This one promises to be quite a fight. In the one corner stands the former US Vice President Al Gore and his Alliance for Climate Protection. In the other is current President Obama, riding high on a wave of popularity and public expectation.
In the middle stands the concept of clean coal and the future of American energy policy. You could also argue that the future of the climate hangs in the balance too. Gore and the Alliance say clean-coal technology is a fantasy. Peabody Energy, the largest biggest U.S. coal producer, says it has Obama’s backing to make the technology a reality.

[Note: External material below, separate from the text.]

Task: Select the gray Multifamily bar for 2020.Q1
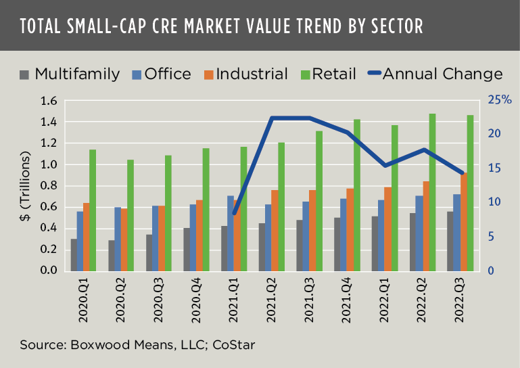pyautogui.click(x=74, y=254)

As Bloomberg reports “The Gore-Obama split illustrates a growing debate in the U.S. as the new president attempts to deliver on his promise to reduce carbon dioxide emissions in the country 80 percent by 2050. Depending on who’s speaking, coal is either the villain or part of the solution.”
So why is coal so important? Because it provides half of US electricity and with it 30 percent of the greenhouse-gas emissions. Let battle commence. As Michael Northrop and David Sassoon from Yale Environment 360 argue “In the short term, the question of coal rests largely in Obama’s hands, and he has the authority to stop new dirty coal plants cold.”
In the meantime the hot debate is taking to the airways, with the Alliance pledging to spend $300 million over 3 years. In the adverts, it is portraying clean coal as a mirage. One ad features an actor playing a coal company executive says, “Don’t worry about climate change, leave that to us.”
Hitting back, pro-coal adverts are being aired by companies such as Peabody, Southern Co. of Atlanta and American Electric Power Company – and their adverts show excerpts from a speech Obama gave last September: “Clean-coal technology is something that can make America energy-independent,” Obama says in the ad, which has run on cable channels such as CNN, Fox News and MSNBC.
But the contradictions of clean coal are already beginning to show within the Obama Administration. His Energy Secretary Steven Chu called coal his “worst nightmare” in 2007. However, at his Senate confirmation hearing last month, Chu said the fuel is a “great natural resource” that the “the U.S., with its great technological leadership, should rise to the occasion to develop.”
This is a worrrying U-turn from Chu and sends the wrong signals from the Obama camp.